Improving Maintenance and Performance of a Data Integration / ETL Module
Altoros helped a customer to achieve durability for its data analytics system, improve maintenance, and cut time on support.
Summary
A provider of data analytics solutions wanted to simplify the ETL (Extract, Transform, and Load) processes of its data analytics platform. As a result of cooperation with Altoros, the customer has got:
- A highly scalable multi-tenant system that can process gigabytes of data uploaded simultaneously by different users.
- Saved time on maintenance and customer support—by implementing monitoring and notifications to rapidly detect changes or failures.
- Durability of all transactions—due to a secure replication server.
The customer
The customer is a provider of software that enables to efficiently organize the governance of external service delivery through the use of technology. The company builds solutions for telecom, banking, finance, and other industries.
The need
Although the customer successfully served clients with its analytics platform, the data integration part of its service needed to be streamlined. E.g., the system had overcomplicated chains of ETL transformations; the existing solution based on Pentaho DI had issues with linear scalability. In many cases, updates in transformation processes required extra workarounds. In addition, no changes implemented within the BI part were transparent in the version control system. Finally, there was no monitoring, logging, or notification functionality. So, the customer turned to Altoros for assistance.
The challenges
Under the project, the team at Altoros had to address the following issues:
- Incoming CSV files should be validated in accordance with customizable templates described by a meta language. All the template updates should be tracked by the version control system (Git).
- The FTP server was deployed to Amazon VPC—with simple instances. In case an instance failed during a transformation, some of the ETL data was lost. Therefore, no durability was ensured.
The solution
After a comparative study of a few data integration systems, Altoros suggested implementing Apache Camel to streamline the ETL process. On top of it, our engineers developed another framework to simplify the work of the customer’s team with Apache Camel.
Altoros’s experts delivered a Java-based validator that converted the CSV files in compliance with the template to further generate OLAP cubes.
To achieve durability, the Altoros team mapped customer’s local disks to Amazon S3 instances.
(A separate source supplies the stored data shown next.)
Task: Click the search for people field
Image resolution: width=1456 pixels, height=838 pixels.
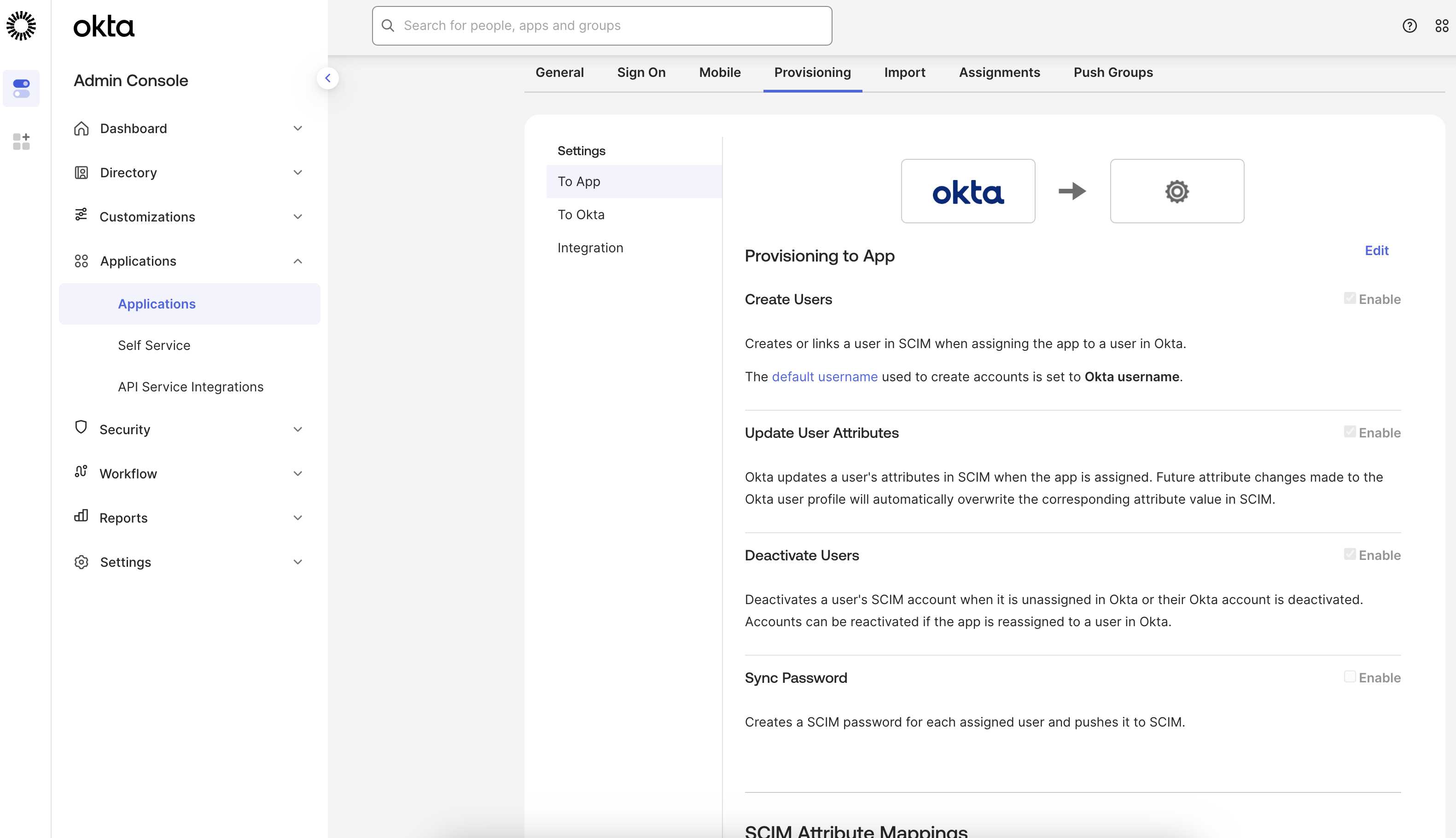Action: click(x=601, y=25)
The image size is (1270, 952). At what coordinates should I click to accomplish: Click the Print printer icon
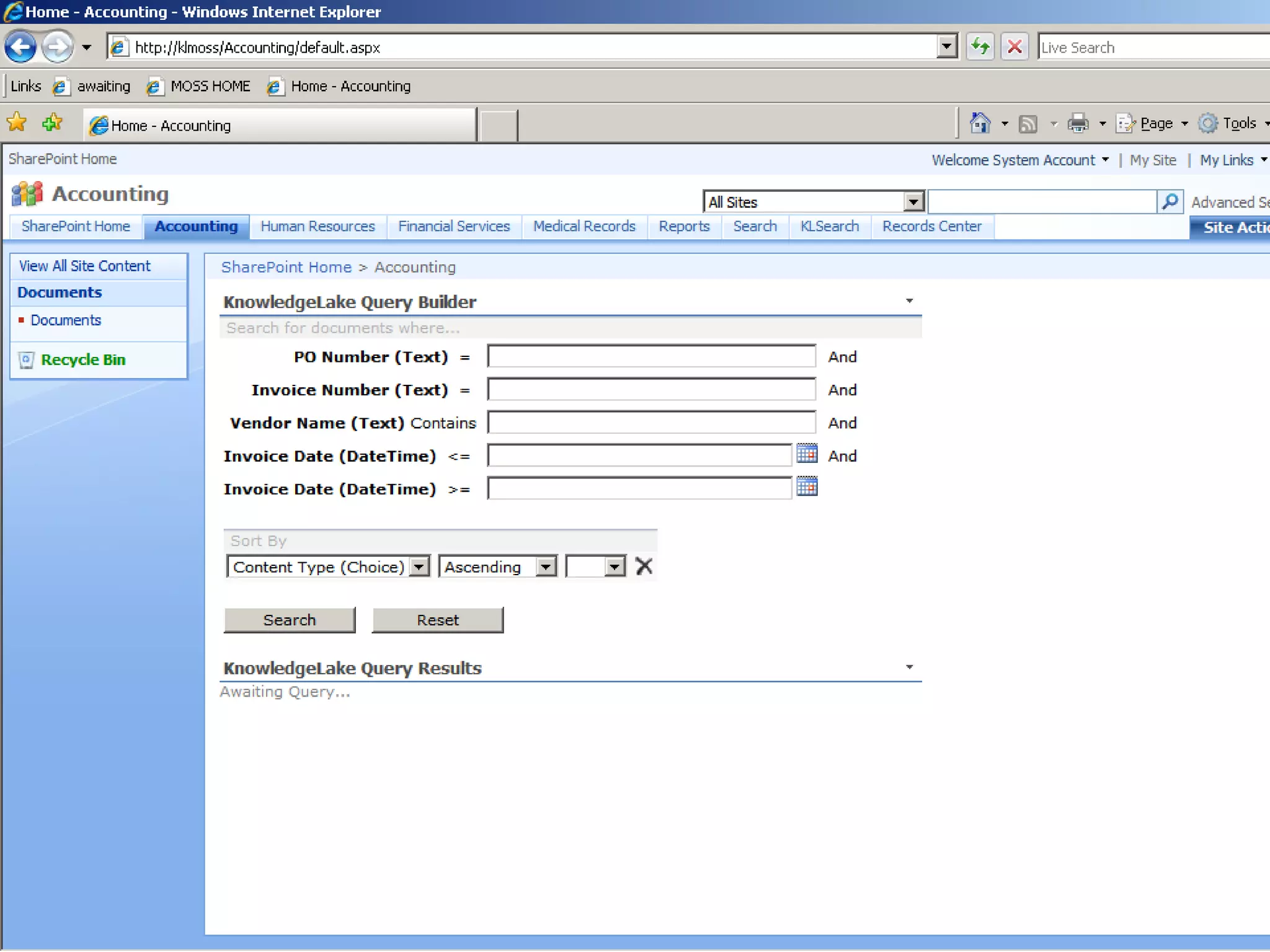click(x=1078, y=123)
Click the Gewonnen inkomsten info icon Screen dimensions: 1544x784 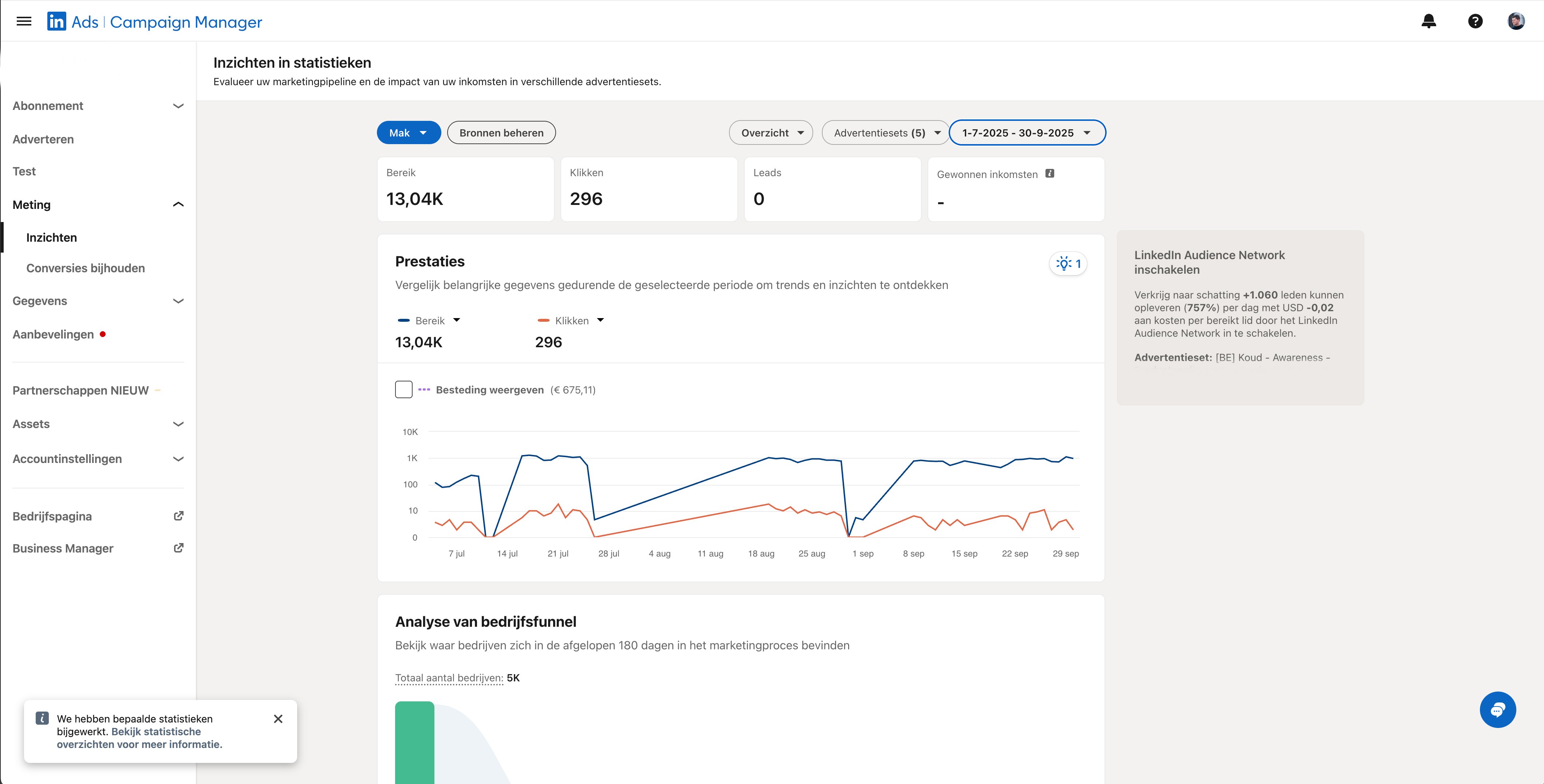coord(1049,174)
So, in case of a failure, data was read from this replication server.
To track changes in the BI module and detect system (or transformation) failures, the project team delivered the monitoring, logging, and notification functionality.
The monitoring and UI modules were implemented as microservices-based architectures, which simplified maintenance, support, scaling, debugging, etc.
The outcome
The customer has got a multi-tenant, highly scalable system with improved performance and durability. Now, it can process gigabytes of data uploaded by different users simultaneously.
The solution also enabled the customer to cut time on system maintenance by simplifying ETL processes and making them transparent for developers.
Finally, end-user support was also enhanced—the changes and failures are detected faster now, while the system became more stable.